Un profilo professionale per l’educatore esiste già, benché questa proposta di legge non lo richiami neppure, ed è quello definito dal decreto ministeriale 520 del 1998. L’educatore è un operatore sociale e sanitario, il nostro è un operatore pronto per lavorare in tutti gli ambiti
Giovanni Valle
Per Valle però non è una questione di rivendicazioni sindacali, quanto di capire quale formazione stiamo andando a prevedere per una figura professionale tanto delicata, di cui ci sarà sempre più bisogno. «La nostra formazione è orientata alla preparazione professionale, tant’è che diamo un’abilitazione che consente l’esercizio della professione. Questo perché alle spalle c’è un impianto formativo con caratteristiche professionalizzanti: il numero chiuso e programmato, 80 all’anno nel nostro caso; la frequenza obbligatoria, per almeno 75% delle ore; un tirocinio di almeno 60 CFU, che sono 1.500 ore nei tre anni, di cui 250 ore di accompagnamento formativo, settimanale, per analizzare con un tutor l’esperienza fatta», snocciola Valle.
Questo è un lavoro che si impara facendolo, però facendolo in modo guidato. Il presupposto che prima studi e dopo fai, in questo lavoro non sta in piedi.
Giovanni Valle
La «differenza» rispetto a Scienze dell’educazione è netta: «noi prepariamo professionisti, loro danno un’istruzione pedagogica, non ci sono requisiti formativi. Studiare e fare esperienza sono due cose diverse, per noi è assolutamente rilevante la connessione tra teoria e pratica». Che competenze servono per lavorare nei servizi alla persona? Come si costruiscono? Sono queste per Valle le domande da cui una legge in materia – pur necessaria – dovrebbe partire: «Io credo che la competenze relazionali si costruiscano attraverso la formazione e la formazione ha caratteristiche irrinunciabili, non basta studiare sui libri, serve fare esperienza e confrontarsi con chi è più esperto sull’esperienza che si fa. Questo è un lavoro che si impara facendolo, però facendolo in modo guidato. Il presupposto che prima studi e dopo fai, in questo lavoro non sta in piedi. In questa legge ci si accontenta di dire che la formazione deve essere di livello universitario, ma non ci si interroga sulla qualità della formazione».

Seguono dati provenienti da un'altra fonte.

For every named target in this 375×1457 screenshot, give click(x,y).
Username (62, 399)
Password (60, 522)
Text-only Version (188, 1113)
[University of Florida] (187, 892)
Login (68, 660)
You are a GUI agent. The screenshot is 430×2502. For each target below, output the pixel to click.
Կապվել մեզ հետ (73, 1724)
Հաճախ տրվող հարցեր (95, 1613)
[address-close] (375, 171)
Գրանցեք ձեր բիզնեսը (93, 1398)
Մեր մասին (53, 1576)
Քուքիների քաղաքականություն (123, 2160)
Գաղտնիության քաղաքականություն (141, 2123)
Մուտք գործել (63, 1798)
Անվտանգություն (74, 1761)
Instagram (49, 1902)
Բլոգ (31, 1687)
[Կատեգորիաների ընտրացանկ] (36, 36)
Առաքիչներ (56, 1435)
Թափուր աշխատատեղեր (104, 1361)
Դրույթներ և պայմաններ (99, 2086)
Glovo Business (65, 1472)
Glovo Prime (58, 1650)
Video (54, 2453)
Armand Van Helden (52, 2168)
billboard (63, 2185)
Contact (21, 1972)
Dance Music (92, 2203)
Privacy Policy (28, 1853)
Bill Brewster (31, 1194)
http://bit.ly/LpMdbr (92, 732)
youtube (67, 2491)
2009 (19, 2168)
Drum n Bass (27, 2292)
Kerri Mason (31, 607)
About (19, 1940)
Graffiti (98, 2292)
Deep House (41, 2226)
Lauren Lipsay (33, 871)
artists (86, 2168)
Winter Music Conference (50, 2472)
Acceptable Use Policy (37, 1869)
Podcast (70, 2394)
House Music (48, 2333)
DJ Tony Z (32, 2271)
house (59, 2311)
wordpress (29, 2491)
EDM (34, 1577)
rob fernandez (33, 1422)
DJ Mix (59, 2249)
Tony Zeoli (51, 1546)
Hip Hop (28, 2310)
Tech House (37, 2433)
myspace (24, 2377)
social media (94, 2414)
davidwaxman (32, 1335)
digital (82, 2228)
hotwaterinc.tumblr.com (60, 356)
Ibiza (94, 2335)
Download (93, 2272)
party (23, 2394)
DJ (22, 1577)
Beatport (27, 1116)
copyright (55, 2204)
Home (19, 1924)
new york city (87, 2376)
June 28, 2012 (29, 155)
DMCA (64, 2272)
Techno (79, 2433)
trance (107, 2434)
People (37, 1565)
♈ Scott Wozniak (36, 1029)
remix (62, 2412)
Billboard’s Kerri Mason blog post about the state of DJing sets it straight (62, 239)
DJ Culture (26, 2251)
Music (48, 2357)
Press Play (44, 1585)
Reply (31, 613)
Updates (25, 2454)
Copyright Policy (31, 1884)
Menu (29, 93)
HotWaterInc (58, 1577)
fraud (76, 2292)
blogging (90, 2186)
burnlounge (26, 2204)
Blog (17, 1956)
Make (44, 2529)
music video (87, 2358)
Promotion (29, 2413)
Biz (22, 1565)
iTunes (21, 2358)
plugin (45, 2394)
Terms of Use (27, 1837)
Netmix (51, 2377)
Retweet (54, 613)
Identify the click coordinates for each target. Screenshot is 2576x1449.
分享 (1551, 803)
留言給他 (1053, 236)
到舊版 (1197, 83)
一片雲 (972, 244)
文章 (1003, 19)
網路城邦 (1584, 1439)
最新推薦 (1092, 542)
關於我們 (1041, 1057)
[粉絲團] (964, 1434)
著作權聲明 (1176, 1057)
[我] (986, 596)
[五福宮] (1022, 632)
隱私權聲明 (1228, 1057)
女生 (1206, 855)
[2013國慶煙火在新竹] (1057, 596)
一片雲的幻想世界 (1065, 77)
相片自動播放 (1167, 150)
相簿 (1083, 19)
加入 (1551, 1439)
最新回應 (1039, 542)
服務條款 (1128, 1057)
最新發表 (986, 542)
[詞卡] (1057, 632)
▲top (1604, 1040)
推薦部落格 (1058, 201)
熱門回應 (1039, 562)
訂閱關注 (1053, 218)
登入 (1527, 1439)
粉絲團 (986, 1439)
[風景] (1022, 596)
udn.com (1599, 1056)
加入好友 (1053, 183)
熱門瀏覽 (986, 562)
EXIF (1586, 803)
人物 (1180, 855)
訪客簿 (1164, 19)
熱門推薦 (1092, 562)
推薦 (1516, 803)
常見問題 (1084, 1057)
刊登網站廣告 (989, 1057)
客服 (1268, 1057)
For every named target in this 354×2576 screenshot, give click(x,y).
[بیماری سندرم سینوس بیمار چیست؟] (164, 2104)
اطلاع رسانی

Qual è la mediazione, se è vero come è vero che numericamente i servizi sono sostenuti concretamente in gran parte da persone formate in Scienze dell’educazione? «È ovvio che per non pregiudicare i servizi sia necessario arrivare a un riconoscimento dei titoli, non sto dicendo questo. Però posto che si deve fare una sanatoria, questa la si può fare in molti modi, quello che è previsto oggi mi sembra troppo poco, mi sembra ci sia un favor eccessivo per loro e al contrario una marginalizzazione di una figura professionale normata per legge».